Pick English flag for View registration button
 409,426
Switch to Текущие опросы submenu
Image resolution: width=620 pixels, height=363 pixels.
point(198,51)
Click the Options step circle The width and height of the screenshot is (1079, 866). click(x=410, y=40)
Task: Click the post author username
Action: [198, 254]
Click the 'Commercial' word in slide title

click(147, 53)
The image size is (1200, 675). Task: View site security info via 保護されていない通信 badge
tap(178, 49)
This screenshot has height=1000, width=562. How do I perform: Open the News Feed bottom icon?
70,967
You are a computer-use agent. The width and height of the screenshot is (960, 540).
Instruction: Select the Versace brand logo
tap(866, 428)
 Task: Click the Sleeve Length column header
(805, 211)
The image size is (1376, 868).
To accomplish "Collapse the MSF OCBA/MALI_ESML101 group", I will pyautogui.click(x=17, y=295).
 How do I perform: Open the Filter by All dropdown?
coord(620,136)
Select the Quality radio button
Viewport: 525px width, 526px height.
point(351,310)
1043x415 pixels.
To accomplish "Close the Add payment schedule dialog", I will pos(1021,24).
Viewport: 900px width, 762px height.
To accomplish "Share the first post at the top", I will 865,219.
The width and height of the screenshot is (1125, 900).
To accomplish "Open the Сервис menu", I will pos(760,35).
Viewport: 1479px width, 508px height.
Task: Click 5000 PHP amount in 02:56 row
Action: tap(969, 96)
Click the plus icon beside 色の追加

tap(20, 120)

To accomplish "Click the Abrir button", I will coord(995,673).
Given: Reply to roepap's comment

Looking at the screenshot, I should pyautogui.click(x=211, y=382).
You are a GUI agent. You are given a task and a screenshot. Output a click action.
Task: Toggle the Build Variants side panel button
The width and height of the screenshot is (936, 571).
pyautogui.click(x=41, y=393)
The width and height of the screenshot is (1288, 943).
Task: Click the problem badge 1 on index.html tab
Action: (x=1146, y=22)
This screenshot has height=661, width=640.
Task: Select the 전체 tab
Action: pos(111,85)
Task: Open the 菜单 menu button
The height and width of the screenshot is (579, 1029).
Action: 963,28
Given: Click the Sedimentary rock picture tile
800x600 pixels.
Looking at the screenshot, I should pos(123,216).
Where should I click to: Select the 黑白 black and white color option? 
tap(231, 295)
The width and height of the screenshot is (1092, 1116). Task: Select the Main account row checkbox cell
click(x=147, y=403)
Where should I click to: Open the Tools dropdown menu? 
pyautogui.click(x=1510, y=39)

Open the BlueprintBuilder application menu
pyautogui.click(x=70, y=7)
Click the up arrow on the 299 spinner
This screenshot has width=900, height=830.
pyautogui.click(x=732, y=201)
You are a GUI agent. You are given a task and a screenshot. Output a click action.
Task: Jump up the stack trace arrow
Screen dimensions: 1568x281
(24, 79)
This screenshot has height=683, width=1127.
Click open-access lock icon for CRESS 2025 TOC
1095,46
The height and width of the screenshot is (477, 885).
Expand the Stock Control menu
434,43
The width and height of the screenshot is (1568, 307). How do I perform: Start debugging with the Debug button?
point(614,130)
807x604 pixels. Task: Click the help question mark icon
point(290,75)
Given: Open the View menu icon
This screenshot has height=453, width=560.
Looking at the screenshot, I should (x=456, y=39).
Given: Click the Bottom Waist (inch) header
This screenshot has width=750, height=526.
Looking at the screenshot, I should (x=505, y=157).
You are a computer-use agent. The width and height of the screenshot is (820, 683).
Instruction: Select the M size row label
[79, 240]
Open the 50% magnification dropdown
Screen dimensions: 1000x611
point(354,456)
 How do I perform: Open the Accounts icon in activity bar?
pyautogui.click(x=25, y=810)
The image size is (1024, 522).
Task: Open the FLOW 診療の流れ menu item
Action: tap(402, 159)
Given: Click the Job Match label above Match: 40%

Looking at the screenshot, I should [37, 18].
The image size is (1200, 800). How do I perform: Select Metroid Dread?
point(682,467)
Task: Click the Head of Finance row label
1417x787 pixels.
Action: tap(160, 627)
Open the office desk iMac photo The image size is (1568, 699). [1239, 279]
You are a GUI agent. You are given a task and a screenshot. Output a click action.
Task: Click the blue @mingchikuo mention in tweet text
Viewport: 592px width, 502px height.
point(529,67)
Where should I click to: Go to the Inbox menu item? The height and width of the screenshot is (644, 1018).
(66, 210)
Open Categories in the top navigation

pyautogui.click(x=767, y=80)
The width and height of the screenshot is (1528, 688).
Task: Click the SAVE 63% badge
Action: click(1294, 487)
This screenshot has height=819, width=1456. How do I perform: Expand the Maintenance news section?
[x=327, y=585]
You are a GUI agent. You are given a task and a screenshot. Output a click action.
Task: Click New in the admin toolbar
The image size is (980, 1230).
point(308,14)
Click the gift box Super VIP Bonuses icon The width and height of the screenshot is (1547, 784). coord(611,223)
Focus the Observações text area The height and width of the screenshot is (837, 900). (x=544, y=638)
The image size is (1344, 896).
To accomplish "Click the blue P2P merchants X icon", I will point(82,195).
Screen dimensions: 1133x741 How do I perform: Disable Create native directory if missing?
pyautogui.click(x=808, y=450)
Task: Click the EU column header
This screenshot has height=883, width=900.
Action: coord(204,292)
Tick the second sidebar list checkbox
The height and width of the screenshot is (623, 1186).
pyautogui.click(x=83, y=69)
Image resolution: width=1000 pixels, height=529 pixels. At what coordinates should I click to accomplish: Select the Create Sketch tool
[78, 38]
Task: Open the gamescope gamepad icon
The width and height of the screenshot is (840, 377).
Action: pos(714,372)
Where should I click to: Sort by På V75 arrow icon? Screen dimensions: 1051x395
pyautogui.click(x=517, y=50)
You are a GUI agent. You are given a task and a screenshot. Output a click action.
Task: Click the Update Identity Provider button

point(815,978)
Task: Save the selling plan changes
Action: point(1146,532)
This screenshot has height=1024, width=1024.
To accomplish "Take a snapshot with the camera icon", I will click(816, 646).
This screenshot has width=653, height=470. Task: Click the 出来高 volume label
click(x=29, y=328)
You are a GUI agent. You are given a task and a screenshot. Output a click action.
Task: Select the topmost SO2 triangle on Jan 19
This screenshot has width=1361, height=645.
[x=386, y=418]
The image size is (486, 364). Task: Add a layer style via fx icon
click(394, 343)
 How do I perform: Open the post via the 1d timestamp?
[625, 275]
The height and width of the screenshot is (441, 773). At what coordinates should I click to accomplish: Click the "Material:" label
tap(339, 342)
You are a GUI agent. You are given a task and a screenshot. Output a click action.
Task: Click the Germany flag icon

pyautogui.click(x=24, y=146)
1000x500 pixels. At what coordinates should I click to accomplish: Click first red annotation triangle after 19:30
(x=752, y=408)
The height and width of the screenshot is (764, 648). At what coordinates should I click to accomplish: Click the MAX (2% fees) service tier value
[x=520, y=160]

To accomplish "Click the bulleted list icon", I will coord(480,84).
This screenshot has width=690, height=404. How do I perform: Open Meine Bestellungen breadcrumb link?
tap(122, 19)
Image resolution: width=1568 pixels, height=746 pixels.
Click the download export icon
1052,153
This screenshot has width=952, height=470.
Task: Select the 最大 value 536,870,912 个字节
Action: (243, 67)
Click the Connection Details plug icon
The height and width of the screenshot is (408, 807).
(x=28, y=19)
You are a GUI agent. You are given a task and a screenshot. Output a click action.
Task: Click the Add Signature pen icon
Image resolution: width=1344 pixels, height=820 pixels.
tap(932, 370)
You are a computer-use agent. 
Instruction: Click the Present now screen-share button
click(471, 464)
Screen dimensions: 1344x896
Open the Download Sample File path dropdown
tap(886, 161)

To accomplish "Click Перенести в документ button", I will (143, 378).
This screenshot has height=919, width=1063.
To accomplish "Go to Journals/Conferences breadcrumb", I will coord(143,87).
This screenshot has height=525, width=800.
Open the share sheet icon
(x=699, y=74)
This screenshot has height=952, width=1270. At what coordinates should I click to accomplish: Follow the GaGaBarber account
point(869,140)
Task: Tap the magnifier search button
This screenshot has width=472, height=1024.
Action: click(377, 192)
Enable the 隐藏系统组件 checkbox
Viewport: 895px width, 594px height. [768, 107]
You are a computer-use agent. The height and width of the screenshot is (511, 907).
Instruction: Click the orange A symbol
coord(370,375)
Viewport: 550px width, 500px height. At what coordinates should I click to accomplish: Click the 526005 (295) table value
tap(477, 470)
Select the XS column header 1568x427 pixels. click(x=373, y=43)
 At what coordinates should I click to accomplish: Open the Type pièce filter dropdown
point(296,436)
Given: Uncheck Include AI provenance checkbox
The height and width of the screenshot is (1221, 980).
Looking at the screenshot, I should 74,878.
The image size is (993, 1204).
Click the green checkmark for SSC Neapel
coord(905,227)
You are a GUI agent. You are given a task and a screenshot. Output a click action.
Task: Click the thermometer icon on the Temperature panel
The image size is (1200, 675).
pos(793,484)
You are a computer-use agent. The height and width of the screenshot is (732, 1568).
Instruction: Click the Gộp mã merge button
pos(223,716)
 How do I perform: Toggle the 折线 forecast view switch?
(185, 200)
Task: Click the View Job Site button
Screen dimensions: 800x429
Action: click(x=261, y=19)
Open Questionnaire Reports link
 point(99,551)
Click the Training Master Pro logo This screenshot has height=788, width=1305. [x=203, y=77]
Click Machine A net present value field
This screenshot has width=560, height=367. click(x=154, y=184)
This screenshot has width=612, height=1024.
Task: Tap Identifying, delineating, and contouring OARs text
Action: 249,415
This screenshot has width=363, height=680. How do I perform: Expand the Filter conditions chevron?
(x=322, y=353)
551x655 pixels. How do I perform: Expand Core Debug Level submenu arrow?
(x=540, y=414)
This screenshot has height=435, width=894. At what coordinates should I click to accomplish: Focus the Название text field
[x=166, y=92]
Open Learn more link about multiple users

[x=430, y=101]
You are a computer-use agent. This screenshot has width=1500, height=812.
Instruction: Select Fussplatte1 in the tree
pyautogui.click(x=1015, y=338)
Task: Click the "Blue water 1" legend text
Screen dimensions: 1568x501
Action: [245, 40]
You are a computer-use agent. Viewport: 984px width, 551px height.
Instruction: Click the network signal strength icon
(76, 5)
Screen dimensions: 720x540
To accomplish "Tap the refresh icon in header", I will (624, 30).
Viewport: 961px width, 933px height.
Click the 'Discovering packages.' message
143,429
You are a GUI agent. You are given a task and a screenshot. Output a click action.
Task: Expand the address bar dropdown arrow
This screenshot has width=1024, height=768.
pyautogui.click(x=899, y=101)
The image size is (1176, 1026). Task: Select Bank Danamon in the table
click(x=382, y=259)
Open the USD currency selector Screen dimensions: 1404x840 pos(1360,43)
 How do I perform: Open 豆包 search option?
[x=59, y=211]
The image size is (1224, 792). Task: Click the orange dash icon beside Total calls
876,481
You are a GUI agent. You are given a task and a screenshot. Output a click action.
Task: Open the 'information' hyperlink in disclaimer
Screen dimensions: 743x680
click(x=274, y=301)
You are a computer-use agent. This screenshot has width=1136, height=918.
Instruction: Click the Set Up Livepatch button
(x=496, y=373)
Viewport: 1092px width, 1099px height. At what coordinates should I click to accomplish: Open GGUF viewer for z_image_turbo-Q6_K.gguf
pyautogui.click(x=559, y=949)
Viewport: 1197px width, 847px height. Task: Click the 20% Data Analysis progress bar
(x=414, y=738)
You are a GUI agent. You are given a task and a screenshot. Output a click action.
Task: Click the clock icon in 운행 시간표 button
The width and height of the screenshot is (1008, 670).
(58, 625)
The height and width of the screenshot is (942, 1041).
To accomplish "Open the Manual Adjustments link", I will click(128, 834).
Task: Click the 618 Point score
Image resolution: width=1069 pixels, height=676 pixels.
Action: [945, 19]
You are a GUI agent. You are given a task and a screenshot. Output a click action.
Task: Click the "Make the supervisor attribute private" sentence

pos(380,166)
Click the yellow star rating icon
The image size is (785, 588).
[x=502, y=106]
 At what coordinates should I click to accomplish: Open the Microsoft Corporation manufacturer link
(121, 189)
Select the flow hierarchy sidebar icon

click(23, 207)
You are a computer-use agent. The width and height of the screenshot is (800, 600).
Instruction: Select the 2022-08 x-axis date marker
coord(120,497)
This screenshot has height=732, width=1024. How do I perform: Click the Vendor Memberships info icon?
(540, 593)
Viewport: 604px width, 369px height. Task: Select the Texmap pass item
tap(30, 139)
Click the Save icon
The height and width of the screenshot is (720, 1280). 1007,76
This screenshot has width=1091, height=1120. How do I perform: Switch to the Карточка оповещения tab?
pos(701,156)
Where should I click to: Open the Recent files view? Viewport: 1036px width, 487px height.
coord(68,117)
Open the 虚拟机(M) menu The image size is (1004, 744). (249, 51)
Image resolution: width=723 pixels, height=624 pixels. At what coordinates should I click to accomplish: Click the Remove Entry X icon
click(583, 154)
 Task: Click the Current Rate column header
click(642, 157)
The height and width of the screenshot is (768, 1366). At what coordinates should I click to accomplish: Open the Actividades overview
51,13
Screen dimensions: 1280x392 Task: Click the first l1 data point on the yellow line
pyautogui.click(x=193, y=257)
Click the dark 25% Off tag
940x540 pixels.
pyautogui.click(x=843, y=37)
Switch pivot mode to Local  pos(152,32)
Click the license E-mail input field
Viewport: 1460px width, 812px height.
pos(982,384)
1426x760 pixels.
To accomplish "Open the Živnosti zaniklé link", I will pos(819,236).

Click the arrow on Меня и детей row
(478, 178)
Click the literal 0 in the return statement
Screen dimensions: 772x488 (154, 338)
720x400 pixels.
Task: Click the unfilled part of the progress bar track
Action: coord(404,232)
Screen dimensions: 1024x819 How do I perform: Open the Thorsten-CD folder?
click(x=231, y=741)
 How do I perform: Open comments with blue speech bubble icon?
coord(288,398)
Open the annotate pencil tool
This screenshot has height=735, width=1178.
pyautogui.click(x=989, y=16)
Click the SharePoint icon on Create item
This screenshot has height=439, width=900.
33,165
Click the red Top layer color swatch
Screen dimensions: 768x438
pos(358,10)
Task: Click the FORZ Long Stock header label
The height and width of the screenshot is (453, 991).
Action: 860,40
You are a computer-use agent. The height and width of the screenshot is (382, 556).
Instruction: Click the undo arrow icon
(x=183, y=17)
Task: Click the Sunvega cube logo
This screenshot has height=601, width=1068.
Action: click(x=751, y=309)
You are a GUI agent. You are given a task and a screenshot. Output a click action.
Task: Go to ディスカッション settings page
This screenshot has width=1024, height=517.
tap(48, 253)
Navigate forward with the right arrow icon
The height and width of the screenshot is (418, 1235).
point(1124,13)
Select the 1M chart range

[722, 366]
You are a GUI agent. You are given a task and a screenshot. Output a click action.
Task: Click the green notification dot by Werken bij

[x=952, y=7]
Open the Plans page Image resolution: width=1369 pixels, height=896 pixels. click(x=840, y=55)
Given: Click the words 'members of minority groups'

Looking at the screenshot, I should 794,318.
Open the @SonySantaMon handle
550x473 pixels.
• • • • •
**What you are asked to do**
Take the entries above and return only the lines from the one with "Task: Click the thermometer" to the one with "Task: Click the View Job Site button", both included, unchanged.

**Solution**
Task: Click the thermometer icon on the Temperature panel
The image size is (1200, 675).
pos(793,484)
You are a computer-use agent. The height and width of the screenshot is (732, 1568).
Instruction: Click the Gộp mã merge button
pos(223,716)
 How do I perform: Toggle the 折线 forecast view switch?
(185, 200)
Task: Click the View Job Site button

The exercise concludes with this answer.